Roger Feinman has been feuding with David Lifton for years. It erupted again in December 1999 in the newsgroup
alt.conspiracy.jfk, with Feinman re-releasing his 1993 book Between the
Signal and the Noise, a 104-page exposé of Lifton and his alleged
dishonesty in Best Evidence. Lifton returned the fire with two salvos
from 1993 that he had circulated after Between the Signal was first released. You
will find that each of these documents contains valuable background material on
how the various Warren critics approach the assassination, in
addition to the discussion of specific disagreements, where the language can get strong.

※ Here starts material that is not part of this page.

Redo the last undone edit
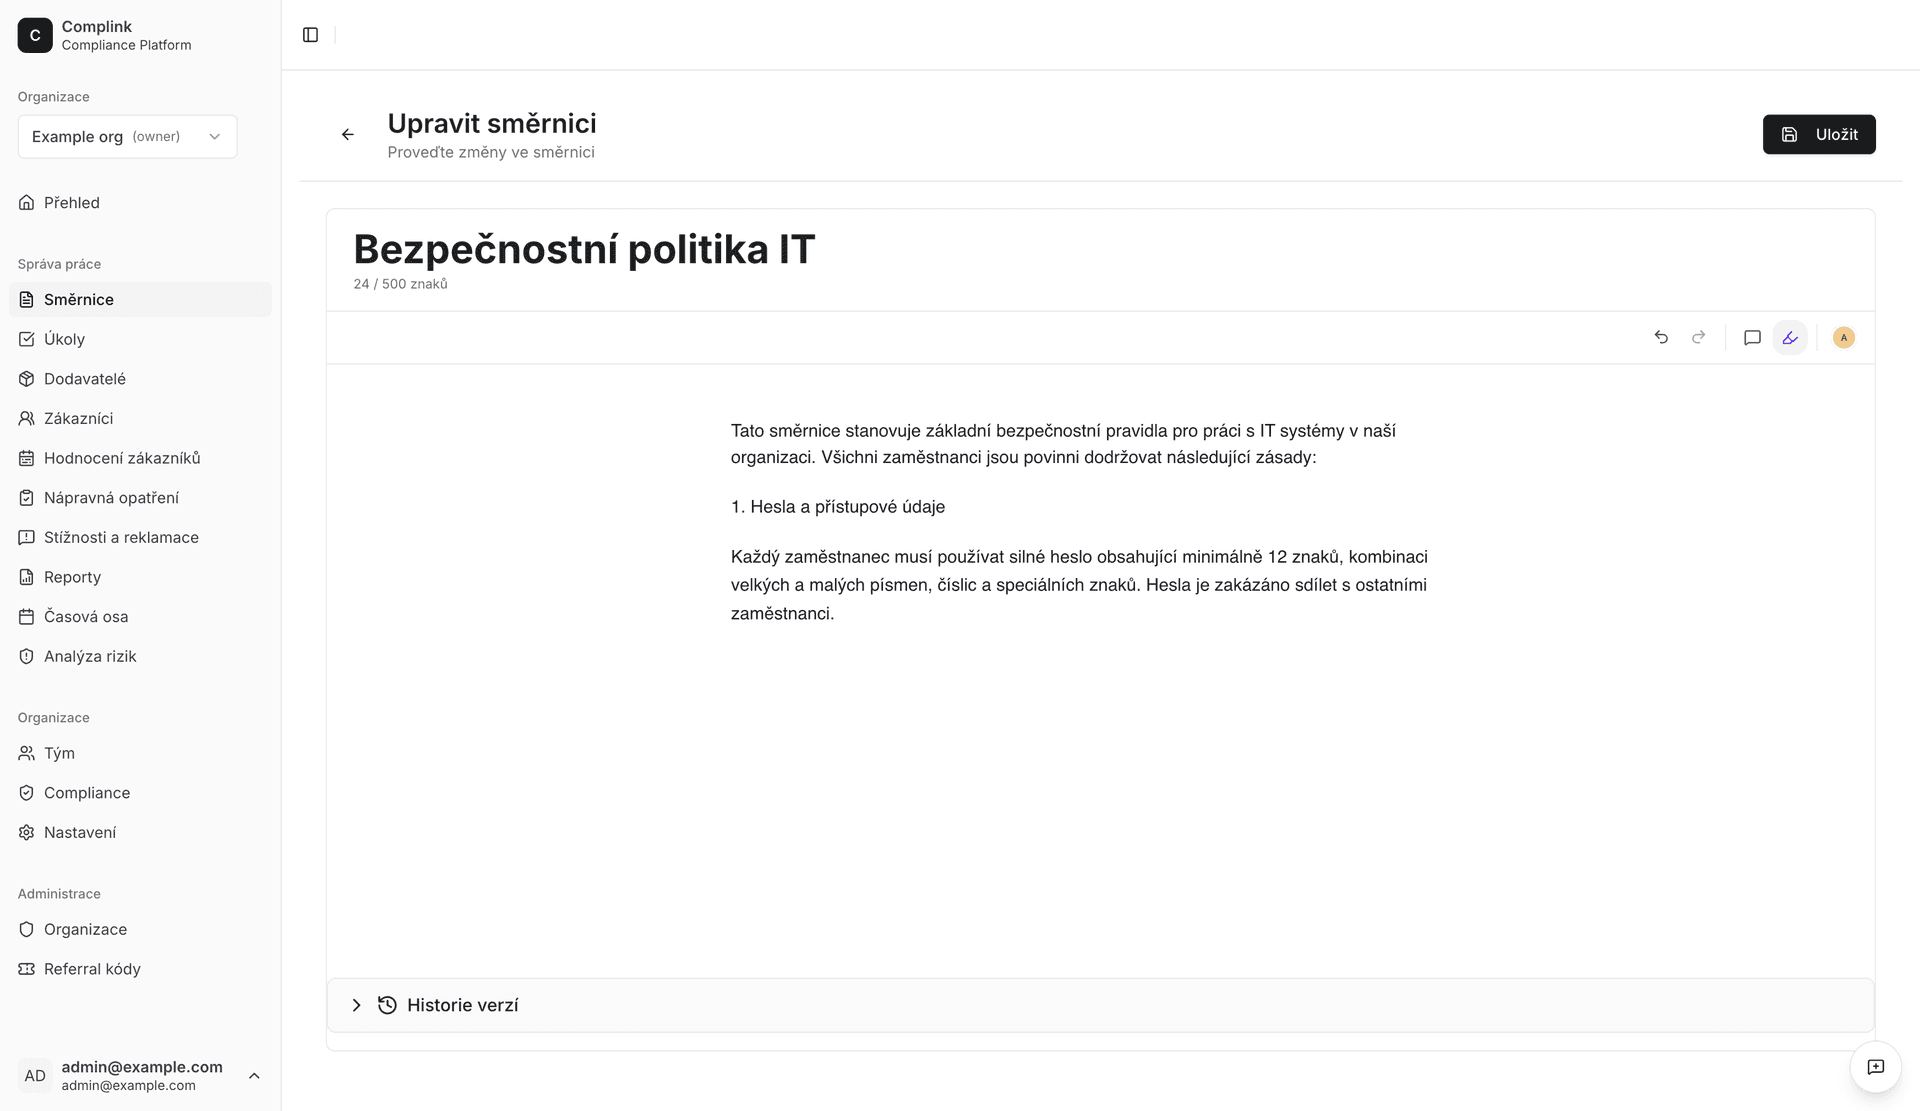 (x=1699, y=337)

After Feinman and Lifton's documents were posted on our JFK course's web
site, David Lifton in late December 1999 wrote the president of URI and threatened to
sue the university for Internet-publishing libelous and defamatory materials
about him. I then withdrew the documents while we examined the merits of his
charges. Because many of Lifton's charges were responding to quotations or
ideas that Feinman had
obtained from a series of letters between Lifton and the famous first-generation
JFK researcher Sylvia Meagher from the mid-1960s through 1970, the
merit of most of Feinman’s charges and Lifton’s countercharges can only be
determined by comparing them with those original letters. I therefore arranged with Hood College to
view the letters and notes, where they are housed in a special collection that
is publicly available, and found that Feinman had indeed portrayed the letters
and notes accurately. We are thus, two months later, reinstating the three documents from Feinman
and Lifton (links below).
Between the Signal and the Noise
Author's informal introduction to the book
Author's Preface
Chapter One. You Just Don't Understand Me, You Never Did, I Hate You
Chapter Two. The Scent of a Woman, Part I
Chapter Three. I Don't Pick Brains, I Eat Them
Chapter Four. What's Wrong With All of You? Why Can't You See How Scholarly I Am?
Chapter Five. Act of Desperation: Best Evidence and the Decline of Pre-publication Review
Chapter Six. A Night at Bethesda
Chapter Seven. The Original Work of a Scholar
Chapter Eight. Assassination in the Fourth Dimension
Chapter Nine. I Had to Have That Document
Chapter Ten. I Can't Stop Dreaming About Roger Feinman, Yet He Rebuffs Me
Chapter Eleven. Hooray For Hollywood!
Chapter Twelve. Come to Me With Your Problems. Bring Your Manuscript.
Chapter Thirteen. The Scent of a Woman, Part II: The End of Sylvia Meagher's Dealings with Lifton
Chapter Fourteen: In the Shadow of Dealey Plaza—Some Final Thoughts on Former Critic and Wanna-be Academic/Screenwriter/Documentarian David Lifton and "Second Best Evidence"
Acknowledgments; About The Author
Lifton's two original responses:
"Beyond Me": Who is Roger Feinman? (May 1993)
"Screwball 'Logic'" (May 1993)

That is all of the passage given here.